Collected data:
------------------------------------

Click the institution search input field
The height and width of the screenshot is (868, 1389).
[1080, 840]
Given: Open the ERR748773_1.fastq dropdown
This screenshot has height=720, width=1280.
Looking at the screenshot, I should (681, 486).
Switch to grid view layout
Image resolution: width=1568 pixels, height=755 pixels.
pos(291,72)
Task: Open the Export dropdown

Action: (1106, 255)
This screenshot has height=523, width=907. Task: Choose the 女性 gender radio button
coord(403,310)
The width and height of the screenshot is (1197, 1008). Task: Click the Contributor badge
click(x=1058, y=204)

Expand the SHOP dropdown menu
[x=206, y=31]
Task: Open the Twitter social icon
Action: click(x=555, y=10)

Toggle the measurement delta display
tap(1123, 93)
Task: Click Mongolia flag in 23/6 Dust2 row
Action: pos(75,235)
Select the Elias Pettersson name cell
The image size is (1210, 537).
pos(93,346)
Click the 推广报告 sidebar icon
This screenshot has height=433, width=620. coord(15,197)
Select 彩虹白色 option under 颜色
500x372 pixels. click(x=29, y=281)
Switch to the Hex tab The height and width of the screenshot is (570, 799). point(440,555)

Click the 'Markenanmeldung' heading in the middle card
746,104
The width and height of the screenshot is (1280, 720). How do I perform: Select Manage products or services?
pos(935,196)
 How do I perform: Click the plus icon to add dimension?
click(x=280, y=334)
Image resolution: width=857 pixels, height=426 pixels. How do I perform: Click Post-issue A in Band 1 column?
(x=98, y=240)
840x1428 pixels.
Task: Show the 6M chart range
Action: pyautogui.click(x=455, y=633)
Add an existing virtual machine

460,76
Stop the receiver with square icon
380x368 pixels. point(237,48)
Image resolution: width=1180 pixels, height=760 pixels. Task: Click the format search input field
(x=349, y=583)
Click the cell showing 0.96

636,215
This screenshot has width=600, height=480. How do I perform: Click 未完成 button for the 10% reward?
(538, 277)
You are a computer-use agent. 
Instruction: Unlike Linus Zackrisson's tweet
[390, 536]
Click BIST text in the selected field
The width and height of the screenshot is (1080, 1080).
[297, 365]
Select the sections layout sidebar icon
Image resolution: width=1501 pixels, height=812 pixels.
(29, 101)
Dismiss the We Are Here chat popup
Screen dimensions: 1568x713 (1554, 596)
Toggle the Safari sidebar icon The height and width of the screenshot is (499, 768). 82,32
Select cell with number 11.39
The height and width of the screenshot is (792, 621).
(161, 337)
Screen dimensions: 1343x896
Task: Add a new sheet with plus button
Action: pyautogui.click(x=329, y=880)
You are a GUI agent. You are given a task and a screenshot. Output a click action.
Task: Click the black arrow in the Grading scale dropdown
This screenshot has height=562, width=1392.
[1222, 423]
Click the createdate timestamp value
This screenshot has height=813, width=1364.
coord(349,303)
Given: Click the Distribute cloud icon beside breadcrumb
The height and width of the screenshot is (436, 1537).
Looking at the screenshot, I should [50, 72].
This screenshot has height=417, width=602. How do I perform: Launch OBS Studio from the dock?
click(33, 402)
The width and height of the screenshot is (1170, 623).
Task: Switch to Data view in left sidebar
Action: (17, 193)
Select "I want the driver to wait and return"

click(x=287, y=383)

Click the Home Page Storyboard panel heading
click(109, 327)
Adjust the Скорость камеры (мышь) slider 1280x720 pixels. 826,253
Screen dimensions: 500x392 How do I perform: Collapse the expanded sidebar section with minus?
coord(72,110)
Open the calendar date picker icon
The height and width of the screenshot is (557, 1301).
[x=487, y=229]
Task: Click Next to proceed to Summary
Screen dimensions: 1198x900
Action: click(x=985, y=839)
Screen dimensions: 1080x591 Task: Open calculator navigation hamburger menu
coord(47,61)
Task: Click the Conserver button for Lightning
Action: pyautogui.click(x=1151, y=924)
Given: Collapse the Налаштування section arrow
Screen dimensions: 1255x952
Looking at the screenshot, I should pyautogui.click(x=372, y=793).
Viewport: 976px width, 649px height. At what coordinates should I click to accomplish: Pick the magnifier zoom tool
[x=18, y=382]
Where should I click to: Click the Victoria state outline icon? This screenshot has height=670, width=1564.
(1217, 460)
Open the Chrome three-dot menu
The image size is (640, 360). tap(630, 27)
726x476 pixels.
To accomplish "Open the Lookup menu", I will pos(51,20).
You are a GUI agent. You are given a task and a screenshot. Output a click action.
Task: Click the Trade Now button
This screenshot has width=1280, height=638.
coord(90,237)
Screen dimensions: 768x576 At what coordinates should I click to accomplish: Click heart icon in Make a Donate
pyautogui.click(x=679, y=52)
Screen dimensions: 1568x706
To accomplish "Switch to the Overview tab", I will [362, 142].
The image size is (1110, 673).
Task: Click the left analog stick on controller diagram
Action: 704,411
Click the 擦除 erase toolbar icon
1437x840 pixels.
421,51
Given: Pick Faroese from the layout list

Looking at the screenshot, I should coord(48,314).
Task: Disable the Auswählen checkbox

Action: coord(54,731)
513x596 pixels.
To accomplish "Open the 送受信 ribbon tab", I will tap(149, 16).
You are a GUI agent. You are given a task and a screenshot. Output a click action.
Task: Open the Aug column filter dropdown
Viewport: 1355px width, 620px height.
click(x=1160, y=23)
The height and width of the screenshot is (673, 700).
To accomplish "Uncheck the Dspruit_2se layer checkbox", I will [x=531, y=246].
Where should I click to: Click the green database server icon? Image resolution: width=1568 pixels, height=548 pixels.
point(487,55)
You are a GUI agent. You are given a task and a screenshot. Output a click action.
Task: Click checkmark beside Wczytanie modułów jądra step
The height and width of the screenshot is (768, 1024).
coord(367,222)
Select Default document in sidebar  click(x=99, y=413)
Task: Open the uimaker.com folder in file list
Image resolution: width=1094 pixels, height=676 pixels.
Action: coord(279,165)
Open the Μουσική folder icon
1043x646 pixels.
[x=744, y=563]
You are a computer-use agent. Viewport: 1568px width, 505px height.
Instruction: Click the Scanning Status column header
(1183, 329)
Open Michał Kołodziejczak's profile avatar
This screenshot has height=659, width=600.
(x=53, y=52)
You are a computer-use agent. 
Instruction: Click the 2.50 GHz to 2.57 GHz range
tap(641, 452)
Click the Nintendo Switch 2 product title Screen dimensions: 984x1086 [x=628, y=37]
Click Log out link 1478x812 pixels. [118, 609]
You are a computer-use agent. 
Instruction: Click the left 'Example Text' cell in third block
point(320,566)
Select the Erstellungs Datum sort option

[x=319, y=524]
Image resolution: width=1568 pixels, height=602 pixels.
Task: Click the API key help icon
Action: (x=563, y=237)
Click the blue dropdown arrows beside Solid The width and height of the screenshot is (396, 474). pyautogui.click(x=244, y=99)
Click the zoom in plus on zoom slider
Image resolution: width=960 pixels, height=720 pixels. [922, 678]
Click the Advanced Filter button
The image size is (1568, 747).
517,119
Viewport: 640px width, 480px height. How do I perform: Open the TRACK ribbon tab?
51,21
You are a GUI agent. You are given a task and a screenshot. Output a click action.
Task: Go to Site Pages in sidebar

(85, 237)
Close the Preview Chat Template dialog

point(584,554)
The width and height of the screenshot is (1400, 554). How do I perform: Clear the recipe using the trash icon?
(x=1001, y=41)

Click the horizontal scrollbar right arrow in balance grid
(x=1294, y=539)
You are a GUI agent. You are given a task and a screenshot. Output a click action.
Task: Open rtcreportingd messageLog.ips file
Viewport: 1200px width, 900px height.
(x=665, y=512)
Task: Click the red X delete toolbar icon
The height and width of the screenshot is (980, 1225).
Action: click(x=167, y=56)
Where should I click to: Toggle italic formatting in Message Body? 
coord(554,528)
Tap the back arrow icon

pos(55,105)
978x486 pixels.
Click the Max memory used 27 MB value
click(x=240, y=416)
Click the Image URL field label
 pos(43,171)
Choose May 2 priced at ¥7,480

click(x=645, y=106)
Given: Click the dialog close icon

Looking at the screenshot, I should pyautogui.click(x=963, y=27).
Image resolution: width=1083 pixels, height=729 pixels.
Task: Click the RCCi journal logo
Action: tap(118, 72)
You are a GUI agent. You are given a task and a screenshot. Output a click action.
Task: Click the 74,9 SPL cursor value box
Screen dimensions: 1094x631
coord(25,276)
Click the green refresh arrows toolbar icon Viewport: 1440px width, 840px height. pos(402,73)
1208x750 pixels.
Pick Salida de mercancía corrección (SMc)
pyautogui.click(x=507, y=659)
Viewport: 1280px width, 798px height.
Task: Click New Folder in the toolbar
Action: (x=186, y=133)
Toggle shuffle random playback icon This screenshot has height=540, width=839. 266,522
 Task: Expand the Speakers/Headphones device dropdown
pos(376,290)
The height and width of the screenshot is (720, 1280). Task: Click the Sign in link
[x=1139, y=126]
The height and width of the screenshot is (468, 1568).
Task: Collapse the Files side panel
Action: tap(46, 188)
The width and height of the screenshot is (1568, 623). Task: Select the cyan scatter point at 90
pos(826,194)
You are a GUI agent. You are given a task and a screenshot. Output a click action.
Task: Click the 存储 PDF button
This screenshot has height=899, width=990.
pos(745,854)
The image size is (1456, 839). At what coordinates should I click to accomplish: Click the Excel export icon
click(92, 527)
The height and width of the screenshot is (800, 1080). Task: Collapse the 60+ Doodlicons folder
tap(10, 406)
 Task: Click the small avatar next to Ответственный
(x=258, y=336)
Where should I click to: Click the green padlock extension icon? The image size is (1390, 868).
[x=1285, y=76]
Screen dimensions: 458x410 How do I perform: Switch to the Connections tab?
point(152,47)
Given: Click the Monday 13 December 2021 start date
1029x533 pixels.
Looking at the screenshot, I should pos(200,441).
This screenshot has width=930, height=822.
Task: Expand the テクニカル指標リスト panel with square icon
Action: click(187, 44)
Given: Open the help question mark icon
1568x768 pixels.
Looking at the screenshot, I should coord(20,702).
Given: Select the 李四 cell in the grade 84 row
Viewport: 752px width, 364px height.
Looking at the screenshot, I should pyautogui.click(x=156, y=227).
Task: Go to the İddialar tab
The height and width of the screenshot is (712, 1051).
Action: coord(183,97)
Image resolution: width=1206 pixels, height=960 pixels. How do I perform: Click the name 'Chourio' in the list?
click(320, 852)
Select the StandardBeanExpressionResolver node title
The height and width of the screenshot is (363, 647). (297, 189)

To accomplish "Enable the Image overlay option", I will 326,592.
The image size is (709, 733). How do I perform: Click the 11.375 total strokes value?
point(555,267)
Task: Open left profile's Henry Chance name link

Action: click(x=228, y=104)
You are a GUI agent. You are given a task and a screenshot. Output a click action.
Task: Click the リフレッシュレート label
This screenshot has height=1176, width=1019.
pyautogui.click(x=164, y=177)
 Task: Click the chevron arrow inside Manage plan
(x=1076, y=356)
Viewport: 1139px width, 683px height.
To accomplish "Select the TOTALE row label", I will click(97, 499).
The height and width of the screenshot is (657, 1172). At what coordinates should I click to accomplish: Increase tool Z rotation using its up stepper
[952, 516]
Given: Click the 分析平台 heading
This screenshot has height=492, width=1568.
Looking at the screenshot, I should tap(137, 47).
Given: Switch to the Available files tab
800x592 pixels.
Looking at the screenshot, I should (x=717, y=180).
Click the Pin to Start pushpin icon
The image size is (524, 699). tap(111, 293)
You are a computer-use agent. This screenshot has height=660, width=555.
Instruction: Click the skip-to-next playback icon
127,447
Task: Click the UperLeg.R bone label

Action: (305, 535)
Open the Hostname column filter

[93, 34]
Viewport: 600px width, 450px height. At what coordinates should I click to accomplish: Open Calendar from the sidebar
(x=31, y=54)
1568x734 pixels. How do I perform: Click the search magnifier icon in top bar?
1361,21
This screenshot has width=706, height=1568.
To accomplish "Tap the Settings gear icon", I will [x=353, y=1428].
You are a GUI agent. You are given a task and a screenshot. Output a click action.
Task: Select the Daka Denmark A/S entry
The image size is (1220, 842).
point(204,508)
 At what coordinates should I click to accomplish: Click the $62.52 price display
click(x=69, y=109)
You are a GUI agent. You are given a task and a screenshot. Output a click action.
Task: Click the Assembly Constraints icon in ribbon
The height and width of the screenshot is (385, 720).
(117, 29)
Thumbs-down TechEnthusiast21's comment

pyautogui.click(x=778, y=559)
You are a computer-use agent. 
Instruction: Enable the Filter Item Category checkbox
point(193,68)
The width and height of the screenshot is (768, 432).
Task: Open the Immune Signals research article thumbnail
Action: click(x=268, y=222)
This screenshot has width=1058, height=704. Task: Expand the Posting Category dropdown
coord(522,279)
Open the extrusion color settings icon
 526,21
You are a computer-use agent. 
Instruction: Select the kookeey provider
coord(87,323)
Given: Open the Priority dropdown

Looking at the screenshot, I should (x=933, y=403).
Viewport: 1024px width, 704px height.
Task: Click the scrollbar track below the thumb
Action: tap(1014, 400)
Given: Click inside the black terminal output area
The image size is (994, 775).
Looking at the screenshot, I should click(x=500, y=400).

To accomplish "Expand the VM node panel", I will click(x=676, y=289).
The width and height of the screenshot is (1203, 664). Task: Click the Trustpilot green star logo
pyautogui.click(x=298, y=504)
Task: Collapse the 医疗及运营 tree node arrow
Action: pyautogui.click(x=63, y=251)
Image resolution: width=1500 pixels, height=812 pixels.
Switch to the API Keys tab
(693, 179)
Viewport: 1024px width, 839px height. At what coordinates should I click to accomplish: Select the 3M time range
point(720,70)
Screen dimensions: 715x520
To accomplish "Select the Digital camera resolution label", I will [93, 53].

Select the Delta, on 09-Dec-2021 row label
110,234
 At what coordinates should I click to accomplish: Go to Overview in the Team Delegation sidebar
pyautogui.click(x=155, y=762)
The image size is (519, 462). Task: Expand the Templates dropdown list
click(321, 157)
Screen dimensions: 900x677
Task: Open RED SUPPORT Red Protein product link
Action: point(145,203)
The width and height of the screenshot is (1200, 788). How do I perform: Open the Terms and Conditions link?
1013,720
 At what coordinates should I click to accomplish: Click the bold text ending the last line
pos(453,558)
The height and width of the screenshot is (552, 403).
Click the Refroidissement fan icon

------------------------------------

Task statement:
Filter these records, keeping every line where the word "beside" occurs.

Answer space:
Given: Click the Distribute cloud icon beside breadcrumb
Task: Click checkmark beside Wczytanie modułów jądra step
Click the blue dropdown arrows beside Solid The width and height of the screenshot is (396, 474). pyautogui.click(x=244, y=99)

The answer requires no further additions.